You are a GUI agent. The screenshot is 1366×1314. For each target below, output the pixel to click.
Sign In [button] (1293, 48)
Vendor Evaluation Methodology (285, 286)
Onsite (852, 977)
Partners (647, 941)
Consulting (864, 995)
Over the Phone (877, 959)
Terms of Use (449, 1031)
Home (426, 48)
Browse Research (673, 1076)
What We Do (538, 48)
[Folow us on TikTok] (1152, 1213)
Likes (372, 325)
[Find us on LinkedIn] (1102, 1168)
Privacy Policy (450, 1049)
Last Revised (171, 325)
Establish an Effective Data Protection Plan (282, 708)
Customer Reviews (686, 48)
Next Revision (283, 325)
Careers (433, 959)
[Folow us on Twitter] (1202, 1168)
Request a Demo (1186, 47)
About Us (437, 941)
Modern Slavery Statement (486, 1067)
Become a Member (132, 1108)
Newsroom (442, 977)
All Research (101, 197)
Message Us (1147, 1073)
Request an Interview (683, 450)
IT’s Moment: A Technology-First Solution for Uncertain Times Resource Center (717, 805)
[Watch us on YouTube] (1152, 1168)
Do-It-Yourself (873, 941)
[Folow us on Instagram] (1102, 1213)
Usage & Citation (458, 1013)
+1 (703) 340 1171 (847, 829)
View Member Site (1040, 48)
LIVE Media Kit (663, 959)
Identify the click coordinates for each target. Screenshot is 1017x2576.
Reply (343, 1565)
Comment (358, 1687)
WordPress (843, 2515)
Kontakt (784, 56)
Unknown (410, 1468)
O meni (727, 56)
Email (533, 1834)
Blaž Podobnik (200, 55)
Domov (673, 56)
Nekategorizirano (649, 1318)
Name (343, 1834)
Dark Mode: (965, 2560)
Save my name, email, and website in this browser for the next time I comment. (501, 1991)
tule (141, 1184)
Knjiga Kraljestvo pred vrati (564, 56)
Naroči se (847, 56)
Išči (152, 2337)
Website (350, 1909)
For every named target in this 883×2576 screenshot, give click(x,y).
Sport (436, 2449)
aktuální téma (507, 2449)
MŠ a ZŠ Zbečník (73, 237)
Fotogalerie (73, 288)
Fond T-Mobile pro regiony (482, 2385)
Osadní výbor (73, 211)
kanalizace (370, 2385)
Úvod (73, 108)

▸ Work instruction
Line by line, retype the records with no changes.

▸ Exercise response
You are a GUI agent. The screenshot is 1366×1314. For each target below, output the pixel to click.
Sign In [button] (1293, 48)
Vendor Evaluation Methodology (285, 286)
Onsite (852, 977)
Partners (647, 941)
Consulting (864, 995)
Over the Phone (877, 959)
Terms of Use (449, 1031)
Home (426, 48)
Browse Research (673, 1076)
What We Do (538, 48)
[Folow us on TikTok] (1152, 1213)
Likes (372, 325)
[Find us on LinkedIn] (1102, 1168)
Privacy Policy (450, 1049)
Last Revised (171, 325)
Establish an Effective Data Protection Plan (282, 708)
Customer Reviews (686, 48)
Next Revision (283, 325)
Careers (433, 959)
[Folow us on Twitter] (1202, 1168)
Request a Demo (1186, 47)
About Us (437, 941)
Modern Slavery Statement (486, 1067)
Become a Member (132, 1108)
Newsroom (442, 977)
All Research (101, 197)
Message Us (1147, 1073)
Request an Interview (683, 450)
IT’s Moment: A Technology-First Solution for Uncertain Times Resource Center (717, 805)
[Watch us on YouTube] (1152, 1168)
Do-It-Yourself (873, 941)
[Folow us on Instagram] (1102, 1213)
Usage & Citation (458, 1013)
+1 (703) 340 1171 (847, 829)
View Member Site (1040, 48)
LIVE Media Kit (663, 959)
Identify the click coordinates for each target. Screenshot is 1017x2576.
Reply (343, 1565)
Comment (358, 1687)
WordPress (843, 2515)
Kontakt (784, 56)
Unknown (410, 1468)
O meni (727, 56)
Email (533, 1834)
Blaž Podobnik (200, 55)
Domov (673, 56)
Nekategorizirano (649, 1318)
Name (343, 1834)
Dark Mode: (965, 2560)
Save my name, email, and website in this browser for the next time I comment. (501, 1991)
tule (141, 1184)
Knjiga Kraljestvo pred vrati (564, 56)
Naroči se (847, 56)
Išči (152, 2337)
Website (350, 1909)
For every named target in this 883×2576 screenshot, give click(x,y).
Sport (436, 2449)
aktuální téma (507, 2449)
MŠ a ZŠ Zbečník (73, 237)
Fotogalerie (73, 288)
Fond T-Mobile pro regiony (482, 2385)
Osadní výbor (73, 211)
kanalizace (370, 2385)
Úvod (73, 108)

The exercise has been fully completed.